→ **What to work on**:
1. Name every publication that has a critic quoted in the reviews of the Fargo episode "The Birthplace of Civilization."
2. In the reviews of the Fargo episode "The Birthplace of Civilization," why does Scott Tobias say Doctor Senator's death is a big shock? Answer in one to three sentences.
3. Continue the critics' reviews of the Fargo episode "The Birthplace of Civilization," picking up right after their last sentence.

→ **Supplied text**:
+ + + +

Alan Sepinwall of Rolling Stone wrote, "It's another chaotic episode — so much that one can hardly blame Rabbi Milligan for wanting to take Satchel with him and disappear into the night if things get much worse — as the Faddas, the Cannons, and the cops all make moves against one another, with the Smutny clan somehow caught in the middle of it all." Nick Schager of Entertainment Weekly wrote, "In the underworld, there are no half-measures — once you're in, you're in all the way. That's a lesson learned by more than one character in Fargos fifth episode, 'The Birthplace of Civilization', which moves its opposing clans ever closer to war."

Keith Phipps of Vulture gave the episode a 4 star rating out of 5 and wrote, "But where it's possible to imagine the average Kansas City resident going through day-to-day life without encountering any of the crime and weirdness we'd seen prior to this episode, 'The Birthplace of Civilization' seems like a tipping point, the moment when the bloodshed starts to spill into the streets and the sub-rosa conflict between warring gangland factions becomes impossible to hide." Nick Harley of Den of Geek gave the episode a 3.5 star rating out of 5 and wrote, "While Fargo shows bright spots, it's constantly weighed down by endless gabbing. However, while the series is going to miss Glynn Turman's Doctor Senator, his death could be the fuel that ignites a full-on explosion of action. Loy may have lost his righthand man, but he now has two wild cards at his disposal. And Gaetano helped strike back against his family's enemies, but it's likely to cause more strife between the Fadda brothers. There's good and bad all across the board, onscreen and in quality too." Scott Tobias of The New York Times wrote, "The death of Doctor Senator is, nonetheless, a big shock, because there was never a moment when he didn't seem entirely confident in his actions. Perhaps the real lesson from his Nuremberg story was that he should never feel that he is in control, even when he has successfully gotten the goods from a Nazi war criminal."

+ + + +

→ **Given information**:
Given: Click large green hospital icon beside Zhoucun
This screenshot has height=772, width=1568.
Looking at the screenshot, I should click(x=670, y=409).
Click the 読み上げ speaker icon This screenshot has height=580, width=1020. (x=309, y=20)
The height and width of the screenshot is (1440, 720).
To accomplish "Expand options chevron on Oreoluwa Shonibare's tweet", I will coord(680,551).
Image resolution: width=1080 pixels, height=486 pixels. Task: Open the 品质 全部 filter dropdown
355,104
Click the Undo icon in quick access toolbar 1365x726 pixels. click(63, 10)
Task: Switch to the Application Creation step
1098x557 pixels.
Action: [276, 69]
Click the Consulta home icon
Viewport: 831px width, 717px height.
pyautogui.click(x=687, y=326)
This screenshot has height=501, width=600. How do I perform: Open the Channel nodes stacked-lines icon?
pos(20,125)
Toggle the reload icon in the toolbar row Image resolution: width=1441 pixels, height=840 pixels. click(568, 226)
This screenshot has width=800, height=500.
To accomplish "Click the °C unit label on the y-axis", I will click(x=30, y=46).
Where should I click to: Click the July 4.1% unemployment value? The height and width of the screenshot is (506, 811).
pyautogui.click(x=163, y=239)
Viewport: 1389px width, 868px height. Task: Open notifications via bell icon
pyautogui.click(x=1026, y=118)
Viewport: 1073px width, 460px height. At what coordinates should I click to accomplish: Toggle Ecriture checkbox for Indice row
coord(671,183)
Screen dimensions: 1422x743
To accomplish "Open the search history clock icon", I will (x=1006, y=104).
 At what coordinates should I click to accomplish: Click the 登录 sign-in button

+ + + +

→ **Answer section**:
1. Rolling Stone, Entertainment Weekly, Vulture, Den of Geek, The New York Times

2. Tobias calls it a big shock because there was never a moment when Doctor Senator didn't seem entirely confident in his actions.

3.
===Accolades===
TVLine named Glynn Turman as an honorable mention as the "Performer of the Week" for the week of October 24, 2020, for his performance in the episode. The site wrote, "Fargo is, if nothing else, a treasure trove of adorably odd character names, and Glynn Turman's Doctor Senator has been a bright spot in Season 4, acting as Loy Cannon's level-headed advisor. The veteran actor brings a wise, regal air to Doctor Senator, who flexes his intellect as he launches into monologues about the ways of the world. This week, Senator faced off against a pair of violent Italian mobsters, but Turman's face didn't betray even a flicker of fear as Senator calmly pointed out their logical fallacies and referred to the pair as 'just boys makin' a mess that one day I'm gonna have to clean up.' Senator didn't survive his run-in with the Italians, alas, and he even seemed to know his number was up — but the legacy of Turman's precisely calibrated turn will linger over the rest of this season, we're betting."